La composante environnementale
a) Influences sociales et familiales
La représentation de la mort chez l’enfant est fortement influencée par le milieu environnemental dans lequel il vit. Ses conceptions se rapprochent bien souvent de celles des adultes proches et de la société où il est né et a grandi, de ce que la société lui enseigne sur le mort et le deuil et des rites qui y sont liés (Lonetto, 1988 ; Castro, 2000).L’environnement socio-culturel et le niveau économique des parents joueraient également un rôle important dans la construction de ce concept. Les enfants sont tous soumis à l’apprentissage de la perte. Il peut s’agir d’un déménagement, d’une amitié, de la perte d’un idéal ou d’un être aimé. Mais les émotions des enfants de milieux défavorisés sont souvent moins bien accompagnées (Abras, 2003).L’enfant vit dans un milieu riche en représentations de la mort souvent véhiculées au travers de connotations sociales (expression du langage, comptine, monuments, croyances religieuses) et des médias (Castro, 2000 ; Hofer, 2004). Abras (2003) constate que les premières allusions à la mort sont surtout virtuelles et qu’elles peuvent être quotidiennes. Dans les programmes de télévision (informations, séries, dessins animés, films), les enfants découvrent une mort omniprésente, banalisée. Cette mort rime souvent avec violence, avec opposition entre le bien et le mal et pour les enfants, la distinction entre mort réelle et imaginaire reste floue. Toujours selon Abras, les enfants, souvent simples spectateurs, sont confrontés à de multiples émotions et ne bénéficient d’aucun accompagnement pour pouvoir les comprendre.
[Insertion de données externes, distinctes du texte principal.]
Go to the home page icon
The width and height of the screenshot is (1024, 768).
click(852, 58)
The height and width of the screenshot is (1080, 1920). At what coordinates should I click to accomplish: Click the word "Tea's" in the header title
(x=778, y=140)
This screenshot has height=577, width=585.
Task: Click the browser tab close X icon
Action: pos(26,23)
Ils côtoient des images de mort sans avoir la possibilité d’exprimer leurs émotions, de symboliser ce qu’ils ressentent, ce qui peut provoquer de la frustration, de l’associabilité ou engendrer de la peur et de la violence.

b) Influences religieuses
Les rituels funéraires au travers des différentes croyances sont des moments importants de socialisation qui favorisent chez l’enfant, en fonction de son âge, une foule de questions sur la mort, sur ce qu’il y a après, sur ce que devient le corps, etc. (Encrevé-Lambert, 2003). Par ces rituels, les sociétés montrent la séparation existant entre le monde des vivants et des morts. Ces cérémonies démontrent que la personne décédée est bien morte, que son corps disparaît (enterrement, crémation) et qu’en fonction des croyances dans l’au-delà, le disparu a une place: paradis où l’on retrouve ceux qu’on aime, réincarnation, passage vers une nouvelle vie, etc. (Encrevé-Lambert, 2003). Les rituels autour de la mort et les croyances du milieu dans l’au-delà en fonction ou non d’une religion contribuent ainsi à l’élaboration du concept de la mort. Ils
donnent des réponses qui permettent aux enfants de se représenter la mort et l’au-delà au travers de mots ou d’images, ce qu’a bien constaté Lonetto (1988) en analysant des dessins d’enfants.

La composante affective
On constate que la construction du concept de mort est fortement influencée par les réponses ou non réponses données ainsi que par les croyances propres à l’enfant ou à son milieu. Face à la prise de conscience progressive des implications que la mort engendre, l’enfant doit faire face à des émotions, des angoisses ou des peurs renforcés par le dialogue instauré ou refusé (Fawer Caputo, 2009). n« Isolés, les enfants parlent de la mort entre eux, car ils ne la considèrent pas comme un tabou, mais comme un sujet riche de sens » (Abras, 2003, p. 667). Un des moyens que les enfants utilisent pour l’exprimer, l’expérimenter, l’assimiler est le recours aux jeux symboliques, jeux du faire semblant où ils peuvent mettre en scène leurs questions et leurs angoisses. Faire le mort, c’est dans un sens copier la forme de l’objet ou le déroulement d’un phénomène tandis que jouer à faire le mort, c’est attribuer au réel ou à une situation des significations qui se plient au bon vouloir du sujet. Ainsi, par ces processus d’accommodation et d’assimilation, l’enfant peut s’approprier entre pairs le monde extérieur, s’approprier le thème de la mort et canaliser ses angoisses. Selon Ferrari (1994, p 28), le besoin de représenter la mort au travers de l’utilisation du fantôme, du squelette, etc. est un moyen que les enfants ont pour maîtriser l’horreur qu’inspirent la décomposition du corps et son devenir, et pour faire en sorte que quelque chose subsiste. Cependant, l’utilisation de ces symboles peut également représenter, comme pour les jeux symboliques, le questionnement de l’enfant sur la mort, la vie et le devenir du corps. C’est aussi avoir l’illusion qu’on peut maîtriser la mort, lui échapper ou l’enfermer, du moment qu’on la matérialise.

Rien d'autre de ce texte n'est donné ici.